12-15-2005, 07:23 AM
HI there flower and first let me say Welcome! I'm glad you're here! I'm sorry to hear that your anxiety is so bad right now. But, know that you are definately not alone in this. I know my anxiety has gone through the roof lately, I think it has something to do with the holidays. :? This time of year is very hard and stressful and when you are dealing with what you and the rest of us deal with, it just makes it worse.
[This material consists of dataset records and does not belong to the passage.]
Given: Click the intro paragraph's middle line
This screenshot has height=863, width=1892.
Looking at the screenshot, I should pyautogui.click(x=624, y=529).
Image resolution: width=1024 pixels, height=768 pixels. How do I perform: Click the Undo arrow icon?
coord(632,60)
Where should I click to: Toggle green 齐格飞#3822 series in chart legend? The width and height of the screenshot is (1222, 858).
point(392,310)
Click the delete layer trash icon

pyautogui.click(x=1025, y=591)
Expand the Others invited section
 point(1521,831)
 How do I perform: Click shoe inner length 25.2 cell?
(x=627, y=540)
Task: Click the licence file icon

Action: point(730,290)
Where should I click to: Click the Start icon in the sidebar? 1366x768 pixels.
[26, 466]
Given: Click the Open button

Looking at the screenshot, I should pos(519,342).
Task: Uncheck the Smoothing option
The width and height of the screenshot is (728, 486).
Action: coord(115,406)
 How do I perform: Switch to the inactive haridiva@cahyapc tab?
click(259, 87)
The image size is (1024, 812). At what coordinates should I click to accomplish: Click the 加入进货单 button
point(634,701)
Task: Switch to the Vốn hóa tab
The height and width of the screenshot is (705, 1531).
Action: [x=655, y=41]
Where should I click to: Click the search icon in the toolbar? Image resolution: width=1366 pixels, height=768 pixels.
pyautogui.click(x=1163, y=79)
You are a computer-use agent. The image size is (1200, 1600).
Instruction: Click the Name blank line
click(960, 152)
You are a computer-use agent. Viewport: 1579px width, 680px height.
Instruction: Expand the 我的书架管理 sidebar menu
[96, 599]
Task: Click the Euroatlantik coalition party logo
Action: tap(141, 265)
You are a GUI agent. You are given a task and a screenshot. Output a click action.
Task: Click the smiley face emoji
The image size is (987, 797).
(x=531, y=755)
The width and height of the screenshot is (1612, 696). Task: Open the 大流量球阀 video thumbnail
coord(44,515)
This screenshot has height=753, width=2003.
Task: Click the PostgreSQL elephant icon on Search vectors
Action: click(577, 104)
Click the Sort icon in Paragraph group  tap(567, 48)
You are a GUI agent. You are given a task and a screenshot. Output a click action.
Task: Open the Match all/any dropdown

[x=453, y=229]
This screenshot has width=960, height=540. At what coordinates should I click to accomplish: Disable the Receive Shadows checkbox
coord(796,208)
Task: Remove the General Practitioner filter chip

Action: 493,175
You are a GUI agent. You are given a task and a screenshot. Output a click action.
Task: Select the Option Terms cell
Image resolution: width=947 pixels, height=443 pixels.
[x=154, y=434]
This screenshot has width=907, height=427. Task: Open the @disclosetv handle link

Like Bridgie said, I hope you are staying in close contact with your dr. through this and there are meds. out there that will help. Know that we too are here to listen when you need an ear and you will never be judged or looked down upon for what you are feeling or what you have to say, k? We all love you here. :D Hang in there and keep us posted on how you're doing.
12-16-2005, 04:36 AM
Hi everybody, thanks for replying to me i really feel good about that. to answer some of your questions I do have family around and they love me very much but it seems like they get annoyed when I complain about my anxiety. They don't understand what's wrong with me and I feel like a burden to them. plus I am not a good family member i forget everybodies birthday and when we are together I am not social with them. so I the outcast in the family. I haven't been to work in 4 days. and my mother just put me in a state of worry, because I am a teacher and she said that I would have to re connect with my children again now I am panicking about that i am worried that people are going to be talking about me behind my back cause i been out so long I am just going nuts right now.
12-16-2005, 02:30 PM
I don't think that you are going to have to reconnect with your students. It is far enough into the year that they are comfortable with you and will be able to fall right back into the routine of what you are used to. They will be glad you're back. :)
Maybe the Christmas break will be good for you. You can relax and try and deal with some of your anxiety. I"m sure you will do just fine and be back with your students real soon.
12-16-2005, 04:14 PM
Thanks for you opinion its definitely what i needed to hear even if my mother was right it was dumb of her to tell me that knowing I am going to freak out about it. She doesn't think sometimes. NAyway you are always responding to me what is your situation?
12-17-2005, 09:13 AM
Hi there Flower. Hmmmmm, my situation. Well, I've always been shy for as long as I can remember. I mean shy to a painful extent. Then when I was 10 I went through a traumatic experience and that set me back even further. In my teens I started dealing with depression and took antidepressants up until I was in my early twenties.
I got married when I was 22 and have been happily married ever since. I started working at a nursery school right out of high school and worked there for 10 years and then quit to start a home daycare, but that didn't work so I've been a house wife up until this past Sept. when they called me and asked if I'd be interested is working the the school age group after school. So, I've been there two days a week in the afternoons since then. In Jan. I'll be there every afternoon, don't know how I'll do handling that, but I guess we'll find out, eh?
It seems that as I get older my anxiety is getting worse. I've been diagnosed with Social/General Anxiety with Panic Disorder and I have Agoraphobic tendacies. I'm taking Welbutrin and Buspar now on a regular basis and I have Xanax to take if I start to have a panic attack.
So, that is me in a nut shell. :) Hope I haven't bored you to tears. hehehe Let me know how you're doing and I'll respond as quickly as I can. Hang in there my friend.
12-17-2005, 10:33 AM
I'm sorry that your having a rough spell as I refer to them. Remember to take things one step at a time. I doubt that you will need to reconnect with your students. I know you are worried about what people think, but this time of year a lot of people miss work for the cold and the flu. I'm the outcast when it comes to family as well. I'll never live up to my parents expectations, especially my mothers. My goal is just to make it through the day and to have my children and husband know that they are the most important people in my life.